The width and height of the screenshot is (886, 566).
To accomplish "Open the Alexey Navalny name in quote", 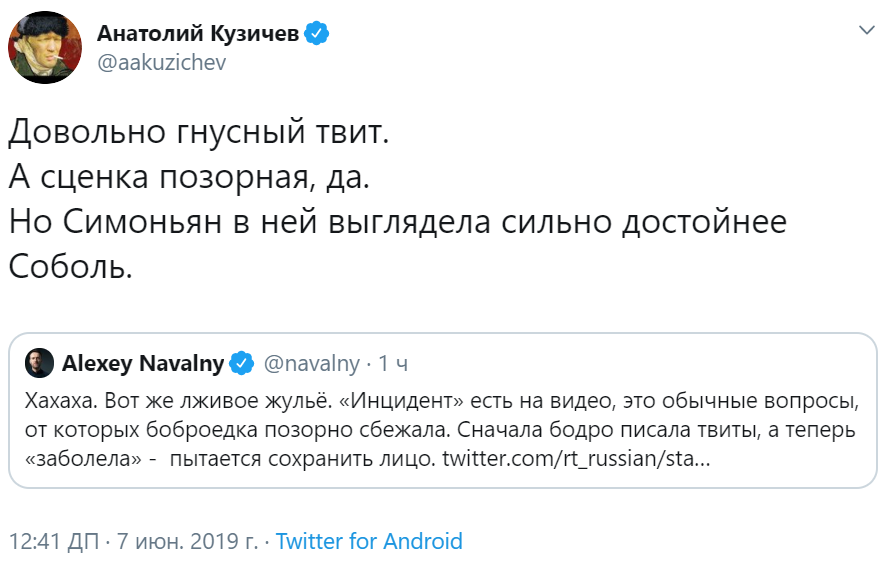I will (143, 364).
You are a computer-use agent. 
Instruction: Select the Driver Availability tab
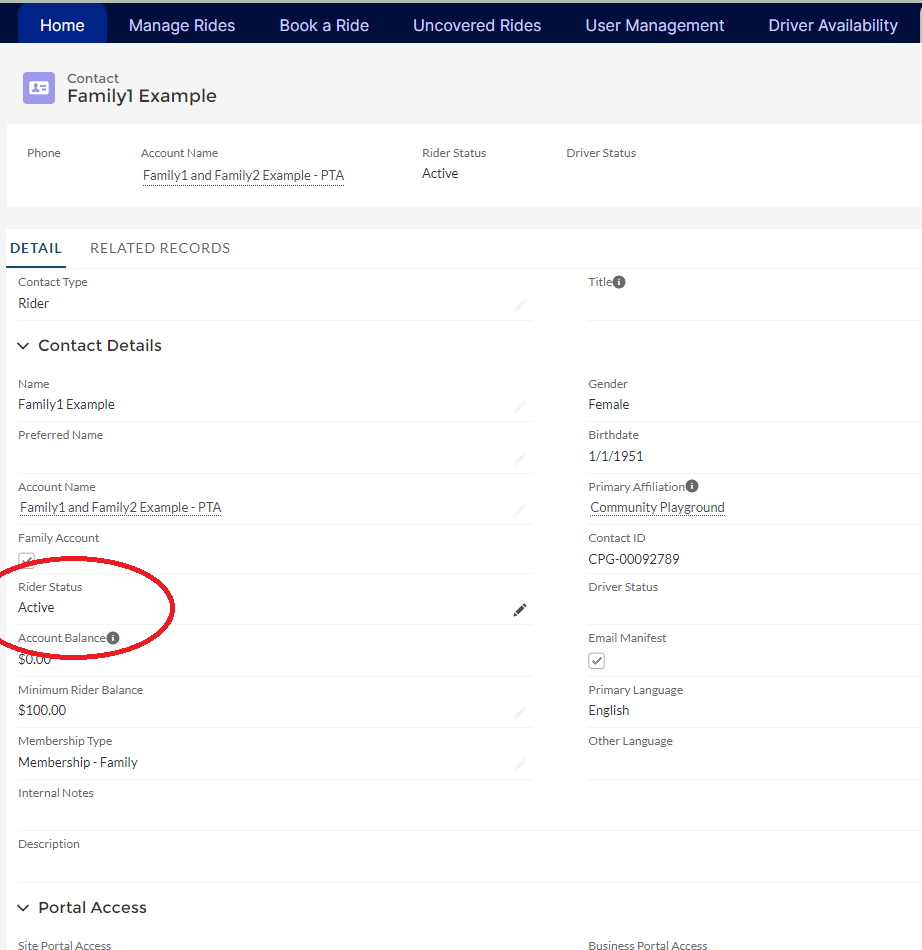[x=832, y=25]
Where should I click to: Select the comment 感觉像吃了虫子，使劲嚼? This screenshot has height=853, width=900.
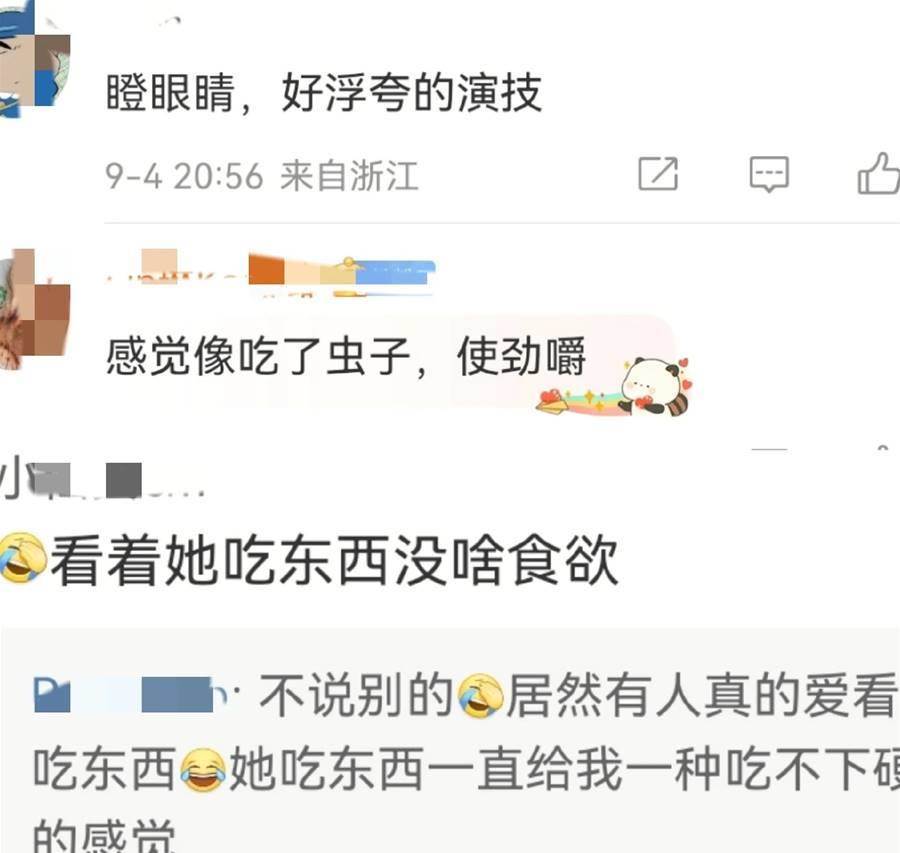tap(346, 356)
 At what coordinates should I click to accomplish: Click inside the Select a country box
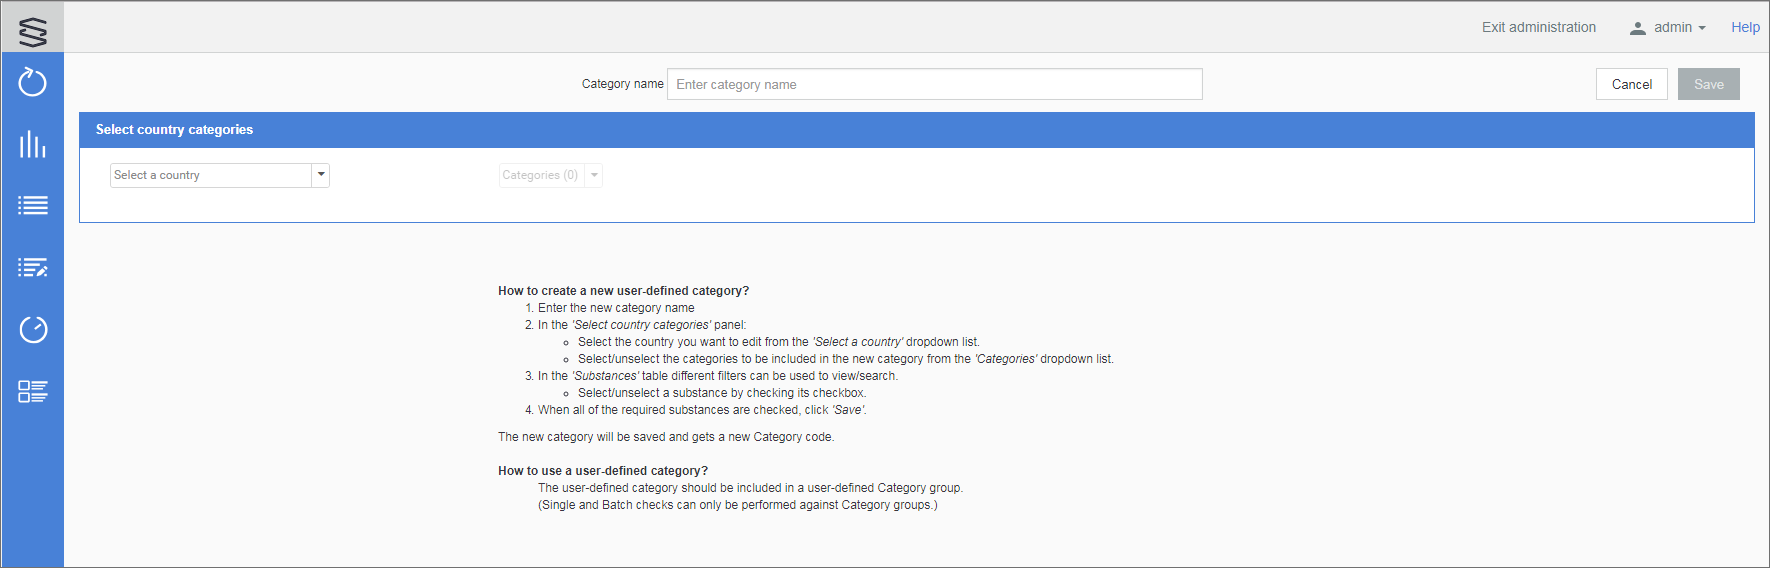210,175
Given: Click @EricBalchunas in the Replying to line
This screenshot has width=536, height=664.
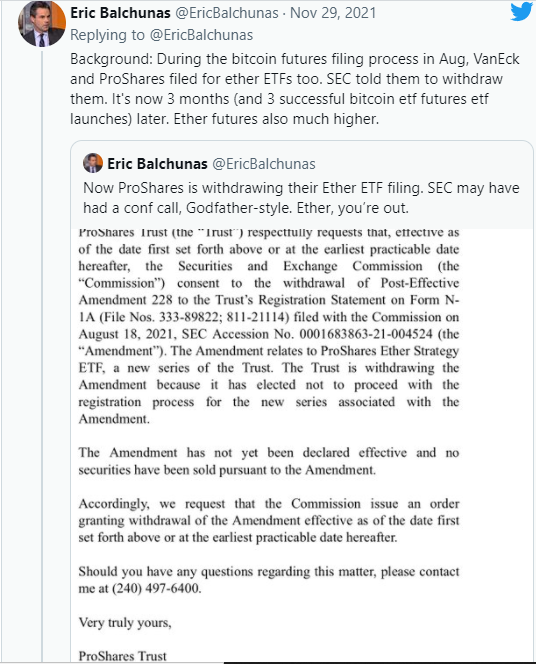Looking at the screenshot, I should tap(202, 35).
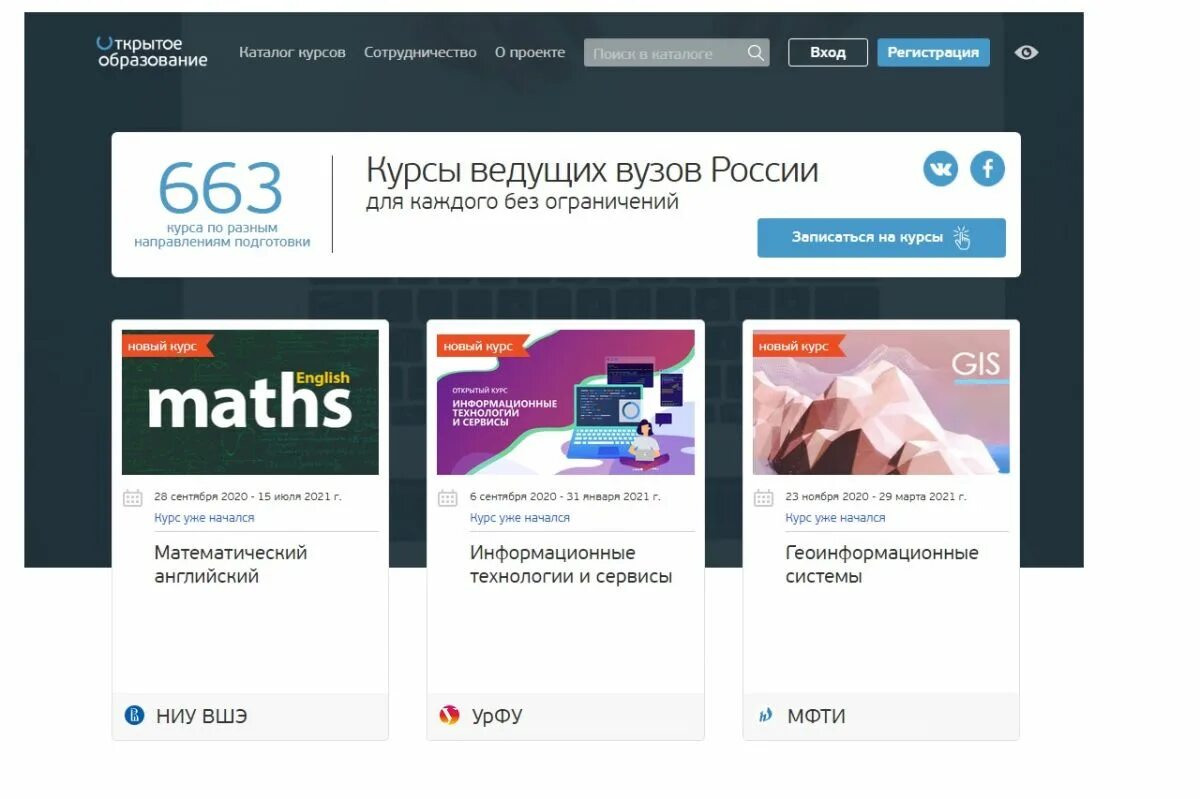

Instructions for the task: Exact reproduction is required. Output only the lines from the one with "Instruction: Select the" through the end of the listing above, both ends included, and no pictures.

Answer to the exercise:
Instruction: Select the Driver Availability tab
[x=832, y=25]
Where should I click to: Select the comment 感觉像吃了虫子，使劲嚼? This screenshot has height=853, width=900.
tap(346, 356)
 At what coordinates should I click to accomplish: Click inside the Select a country box
210,175
Given: Click @EricBalchunas in the Replying to line
This screenshot has width=536, height=664.
Looking at the screenshot, I should tap(202, 35).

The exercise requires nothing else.